Collected data entries:
▼

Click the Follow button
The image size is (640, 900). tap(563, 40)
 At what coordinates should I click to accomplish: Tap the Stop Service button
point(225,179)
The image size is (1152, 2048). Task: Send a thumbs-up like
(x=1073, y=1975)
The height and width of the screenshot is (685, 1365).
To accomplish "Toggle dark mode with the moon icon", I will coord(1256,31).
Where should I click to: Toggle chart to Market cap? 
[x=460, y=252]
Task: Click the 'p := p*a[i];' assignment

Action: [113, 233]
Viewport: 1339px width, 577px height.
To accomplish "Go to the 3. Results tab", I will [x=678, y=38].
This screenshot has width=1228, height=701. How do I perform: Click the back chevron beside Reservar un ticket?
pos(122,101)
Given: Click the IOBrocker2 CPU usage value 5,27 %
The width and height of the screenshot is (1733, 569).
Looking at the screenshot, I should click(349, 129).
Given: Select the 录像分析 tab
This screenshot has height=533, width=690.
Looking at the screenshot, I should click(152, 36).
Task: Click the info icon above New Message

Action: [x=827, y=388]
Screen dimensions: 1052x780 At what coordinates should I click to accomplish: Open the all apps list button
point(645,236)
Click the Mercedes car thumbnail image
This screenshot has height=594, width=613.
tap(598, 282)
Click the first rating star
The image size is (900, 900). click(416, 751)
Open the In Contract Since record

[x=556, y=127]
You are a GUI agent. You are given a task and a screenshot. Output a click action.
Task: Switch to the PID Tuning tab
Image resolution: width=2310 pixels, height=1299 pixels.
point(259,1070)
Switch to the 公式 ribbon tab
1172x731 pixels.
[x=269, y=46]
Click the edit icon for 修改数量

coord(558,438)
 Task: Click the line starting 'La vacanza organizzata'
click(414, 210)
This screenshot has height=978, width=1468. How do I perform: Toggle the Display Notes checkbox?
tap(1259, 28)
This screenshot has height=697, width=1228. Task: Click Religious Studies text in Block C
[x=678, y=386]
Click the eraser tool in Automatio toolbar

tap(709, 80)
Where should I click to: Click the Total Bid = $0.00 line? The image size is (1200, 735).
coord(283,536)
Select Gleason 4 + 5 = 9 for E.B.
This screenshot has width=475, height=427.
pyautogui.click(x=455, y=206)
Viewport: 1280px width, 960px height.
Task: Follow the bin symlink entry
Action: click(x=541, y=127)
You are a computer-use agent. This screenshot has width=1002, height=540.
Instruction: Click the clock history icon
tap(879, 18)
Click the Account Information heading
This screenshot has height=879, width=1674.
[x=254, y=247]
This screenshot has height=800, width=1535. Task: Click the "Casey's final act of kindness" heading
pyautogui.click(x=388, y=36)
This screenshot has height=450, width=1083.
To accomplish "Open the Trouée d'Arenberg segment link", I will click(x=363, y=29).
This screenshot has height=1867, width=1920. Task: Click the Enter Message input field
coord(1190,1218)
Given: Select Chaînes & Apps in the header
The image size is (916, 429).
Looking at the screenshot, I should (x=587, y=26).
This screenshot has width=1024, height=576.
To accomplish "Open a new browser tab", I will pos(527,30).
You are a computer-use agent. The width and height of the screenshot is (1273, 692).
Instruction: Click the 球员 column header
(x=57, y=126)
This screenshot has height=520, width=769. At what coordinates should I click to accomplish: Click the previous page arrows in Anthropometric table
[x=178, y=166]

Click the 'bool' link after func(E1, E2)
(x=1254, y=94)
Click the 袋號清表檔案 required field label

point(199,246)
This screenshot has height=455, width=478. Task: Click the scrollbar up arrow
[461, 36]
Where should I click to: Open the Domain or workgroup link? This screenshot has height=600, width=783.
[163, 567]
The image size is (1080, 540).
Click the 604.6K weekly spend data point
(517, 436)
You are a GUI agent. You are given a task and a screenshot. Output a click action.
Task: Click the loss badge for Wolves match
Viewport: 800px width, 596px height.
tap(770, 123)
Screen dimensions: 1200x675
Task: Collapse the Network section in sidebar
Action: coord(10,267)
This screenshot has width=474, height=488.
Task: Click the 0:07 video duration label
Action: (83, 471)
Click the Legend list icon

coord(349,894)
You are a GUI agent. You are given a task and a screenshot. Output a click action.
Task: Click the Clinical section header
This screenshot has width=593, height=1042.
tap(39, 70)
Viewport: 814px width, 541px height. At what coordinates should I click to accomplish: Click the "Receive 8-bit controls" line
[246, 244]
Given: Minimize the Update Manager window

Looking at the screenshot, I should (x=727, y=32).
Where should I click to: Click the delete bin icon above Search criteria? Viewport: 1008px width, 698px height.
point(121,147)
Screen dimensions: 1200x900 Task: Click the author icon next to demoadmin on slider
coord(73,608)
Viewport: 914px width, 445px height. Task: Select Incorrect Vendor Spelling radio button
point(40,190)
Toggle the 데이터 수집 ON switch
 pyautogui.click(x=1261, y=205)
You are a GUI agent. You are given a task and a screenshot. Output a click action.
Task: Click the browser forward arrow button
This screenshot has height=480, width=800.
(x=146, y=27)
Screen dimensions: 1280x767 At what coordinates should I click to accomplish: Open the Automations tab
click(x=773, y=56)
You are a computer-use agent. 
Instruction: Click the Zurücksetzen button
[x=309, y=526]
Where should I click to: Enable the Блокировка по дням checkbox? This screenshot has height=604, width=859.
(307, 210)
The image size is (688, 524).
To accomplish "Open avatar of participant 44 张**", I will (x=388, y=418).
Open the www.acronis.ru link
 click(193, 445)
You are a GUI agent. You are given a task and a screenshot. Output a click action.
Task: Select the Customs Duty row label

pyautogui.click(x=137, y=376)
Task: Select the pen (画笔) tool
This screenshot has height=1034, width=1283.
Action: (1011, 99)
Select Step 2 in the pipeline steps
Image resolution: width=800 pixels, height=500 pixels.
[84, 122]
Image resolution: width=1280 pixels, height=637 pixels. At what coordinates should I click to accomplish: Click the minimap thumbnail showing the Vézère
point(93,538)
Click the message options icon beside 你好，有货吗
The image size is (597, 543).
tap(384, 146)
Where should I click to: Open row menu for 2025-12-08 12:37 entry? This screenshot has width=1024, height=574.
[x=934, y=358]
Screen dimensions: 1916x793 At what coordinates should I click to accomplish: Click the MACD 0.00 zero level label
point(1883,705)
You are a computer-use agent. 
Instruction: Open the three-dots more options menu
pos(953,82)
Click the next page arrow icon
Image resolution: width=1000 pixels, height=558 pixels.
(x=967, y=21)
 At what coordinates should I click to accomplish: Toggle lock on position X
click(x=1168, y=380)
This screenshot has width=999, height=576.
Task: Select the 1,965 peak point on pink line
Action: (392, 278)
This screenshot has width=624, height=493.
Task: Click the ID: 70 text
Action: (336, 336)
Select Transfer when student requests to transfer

▲

*What you will do:* Only an exact transcription of all the records above counts as an answer.

*Your response:*
Click the Follow button
The image size is (640, 900). tap(563, 40)
 At what coordinates should I click to accomplish: Tap the Stop Service button
point(225,179)
The image size is (1152, 2048). Task: Send a thumbs-up like
(x=1073, y=1975)
The height and width of the screenshot is (685, 1365).
To accomplish "Toggle dark mode with the moon icon", I will coord(1256,31).
Where should I click to: Toggle chart to Market cap? 
[x=460, y=252]
Task: Click the 'p := p*a[i];' assignment

Action: [113, 233]
Viewport: 1339px width, 577px height.
To accomplish "Go to the 3. Results tab", I will [x=678, y=38].
This screenshot has width=1228, height=701. How do I perform: Click the back chevron beside Reservar un ticket?
pos(122,101)
Given: Click the IOBrocker2 CPU usage value 5,27 %
The width and height of the screenshot is (1733, 569).
Looking at the screenshot, I should click(349, 129).
Given: Select the 录像分析 tab
This screenshot has height=533, width=690.
Looking at the screenshot, I should click(152, 36).
Task: Click the info icon above New Message

Action: [x=827, y=388]
Screen dimensions: 1052x780 At what coordinates should I click to accomplish: Open the all apps list button
point(645,236)
Click the Mercedes car thumbnail image
This screenshot has height=594, width=613.
tap(598, 282)
Click the first rating star
The image size is (900, 900). click(416, 751)
Open the In Contract Since record

[x=556, y=127]
You are a GUI agent. You are given a task and a screenshot. Output a click action.
Task: Switch to the PID Tuning tab
Image resolution: width=2310 pixels, height=1299 pixels.
point(259,1070)
Switch to the 公式 ribbon tab
1172x731 pixels.
[x=269, y=46]
Click the edit icon for 修改数量

coord(558,438)
 Task: Click the line starting 'La vacanza organizzata'
click(414, 210)
This screenshot has height=978, width=1468. How do I perform: Toggle the Display Notes checkbox?
tap(1259, 28)
This screenshot has height=697, width=1228. Task: Click Religious Studies text in Block C
[x=678, y=386]
Click the eraser tool in Automatio toolbar

tap(709, 80)
Where should I click to: Click the Total Bid = $0.00 line? The image size is (1200, 735).
coord(283,536)
Select Gleason 4 + 5 = 9 for E.B.
This screenshot has width=475, height=427.
pyautogui.click(x=455, y=206)
Viewport: 1280px width, 960px height.
Task: Follow the bin symlink entry
Action: click(x=541, y=127)
You are a computer-use agent. This screenshot has width=1002, height=540.
Instruction: Click the clock history icon
tap(879, 18)
Click the Account Information heading
This screenshot has height=879, width=1674.
[x=254, y=247]
This screenshot has height=800, width=1535. Task: Click the "Casey's final act of kindness" heading
pyautogui.click(x=388, y=36)
This screenshot has height=450, width=1083.
To accomplish "Open the Trouée d'Arenberg segment link", I will click(x=363, y=29).
This screenshot has height=1867, width=1920. Task: Click the Enter Message input field
coord(1190,1218)
Given: Select Chaînes & Apps in the header
The image size is (916, 429).
Looking at the screenshot, I should (x=587, y=26).
This screenshot has width=1024, height=576.
To accomplish "Open a new browser tab", I will pos(527,30).
You are a computer-use agent. The width and height of the screenshot is (1273, 692).
Instruction: Click the 球员 column header
(x=57, y=126)
This screenshot has height=520, width=769. At what coordinates should I click to accomplish: Click the previous page arrows in Anthropometric table
[x=178, y=166]

Click the 'bool' link after func(E1, E2)
(x=1254, y=94)
Click the 袋號清表檔案 required field label

point(199,246)
This screenshot has height=455, width=478. Task: Click the scrollbar up arrow
[461, 36]
Where should I click to: Open the Domain or workgroup link? This screenshot has height=600, width=783.
[163, 567]
The image size is (1080, 540).
Click the 604.6K weekly spend data point
(517, 436)
You are a GUI agent. You are given a task and a screenshot. Output a click action.
Task: Click the loss badge for Wolves match
Viewport: 800px width, 596px height.
tap(770, 123)
Screen dimensions: 1200x675
Task: Collapse the Network section in sidebar
Action: coord(10,267)
This screenshot has width=474, height=488.
Task: Click the 0:07 video duration label
Action: (83, 471)
Click the Legend list icon

coord(349,894)
You are a GUI agent. You are given a task and a screenshot. Output a click action.
Task: Click the Clinical section header
This screenshot has width=593, height=1042.
tap(39, 70)
Viewport: 814px width, 541px height. At what coordinates should I click to accomplish: Click the "Receive 8-bit controls" line
[246, 244]
Given: Minimize the Update Manager window

Looking at the screenshot, I should (x=727, y=32).
Where should I click to: Click the delete bin icon above Search criteria? Viewport: 1008px width, 698px height.
point(121,147)
Screen dimensions: 1200x900 Task: Click the author icon next to demoadmin on slider
coord(73,608)
Viewport: 914px width, 445px height. Task: Select Incorrect Vendor Spelling radio button
point(40,190)
Toggle the 데이터 수집 ON switch
 pyautogui.click(x=1261, y=205)
You are a GUI agent. You are given a task and a screenshot. Output a click action.
Task: Click the browser forward arrow button
This screenshot has height=480, width=800.
(x=146, y=27)
Screen dimensions: 1280x767 At what coordinates should I click to accomplish: Open the Automations tab
click(x=773, y=56)
You are a computer-use agent. 
Instruction: Click the Zurücksetzen button
[x=309, y=526]
Where should I click to: Enable the Блокировка по дням checkbox? This screenshot has height=604, width=859.
(307, 210)
The image size is (688, 524).
To accomplish "Open avatar of participant 44 张**", I will (x=388, y=418).
Open the www.acronis.ru link
 click(193, 445)
You are a GUI agent. You are given a task and a screenshot. Output a click action.
Task: Select the Customs Duty row label

pyautogui.click(x=137, y=376)
Task: Select the pen (画笔) tool
This screenshot has height=1034, width=1283.
Action: (1011, 99)
Select Step 2 in the pipeline steps
Image resolution: width=800 pixels, height=500 pixels.
[84, 122]
Image resolution: width=1280 pixels, height=637 pixels. At what coordinates should I click to accomplish: Click the minimap thumbnail showing the Vézère
point(93,538)
Click the message options icon beside 你好，有货吗
The image size is (597, 543).
tap(384, 146)
Where should I click to: Open row menu for 2025-12-08 12:37 entry? This screenshot has width=1024, height=574.
[x=934, y=358]
Screen dimensions: 1916x793 At what coordinates should I click to accomplish: Click the MACD 0.00 zero level label
point(1883,705)
You are a computer-use agent. 
Instruction: Open the three-dots more options menu
pos(953,82)
Click the next page arrow icon
Image resolution: width=1000 pixels, height=558 pixels.
(x=967, y=21)
 At what coordinates should I click to accomplish: Toggle lock on position X
click(x=1168, y=380)
This screenshot has width=999, height=576.
Task: Select the 1,965 peak point on pink line
Action: (392, 278)
This screenshot has width=624, height=493.
Task: Click the ID: 70 text
Action: (336, 336)
Select Transfer when student requests to transfer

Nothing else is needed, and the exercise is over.